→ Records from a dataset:
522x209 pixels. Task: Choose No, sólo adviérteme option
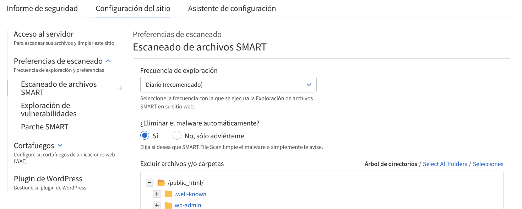coord(177,136)
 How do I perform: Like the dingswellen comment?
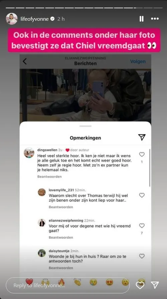[142, 154]
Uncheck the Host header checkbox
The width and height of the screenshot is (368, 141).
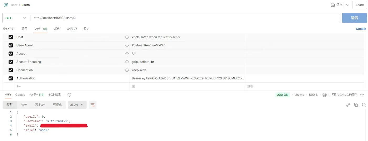pos(11,37)
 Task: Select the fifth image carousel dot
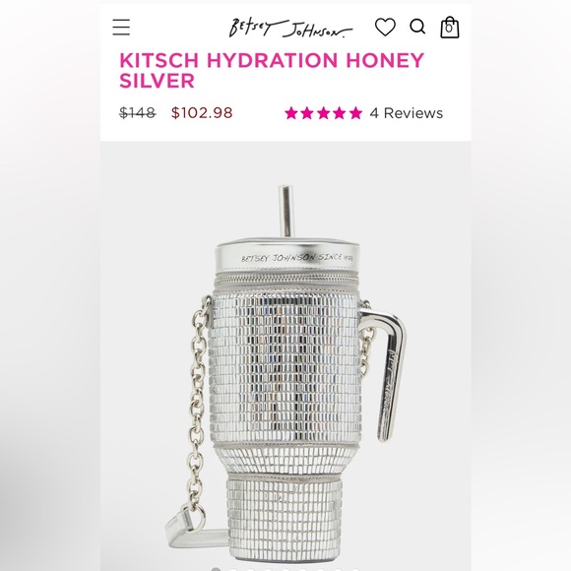pyautogui.click(x=286, y=570)
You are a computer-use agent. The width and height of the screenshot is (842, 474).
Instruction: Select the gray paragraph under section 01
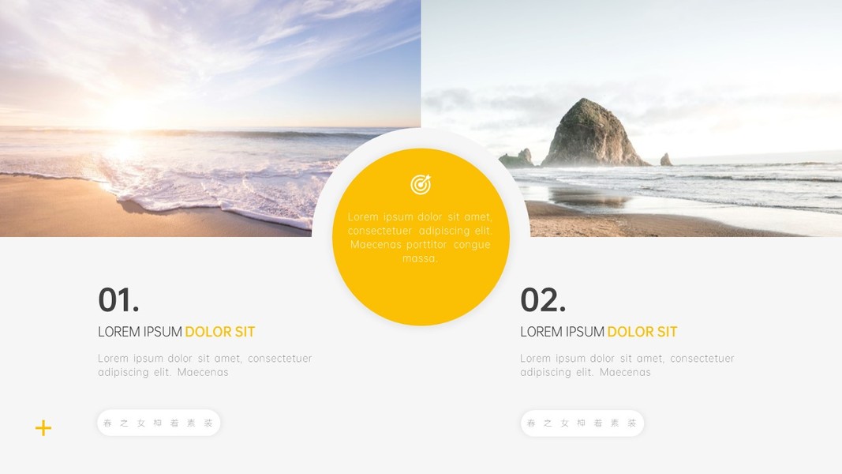point(204,366)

→ Work instructions:
Return every entry exactly, dropping the pictures.

→ Task response:
522x209 pixels. Task: Choose No, sólo adviérteme option
coord(177,136)
 How do I perform: Like the dingswellen comment?
[142, 154]
Uncheck the Host header checkbox
The width and height of the screenshot is (368, 141).
pos(11,37)
 Task: Select the fifth image carousel dot
pyautogui.click(x=286, y=570)
You are a computer-use agent. The width and height of the screenshot is (842, 474).
Instruction: Select the gray paragraph under section 01
point(204,366)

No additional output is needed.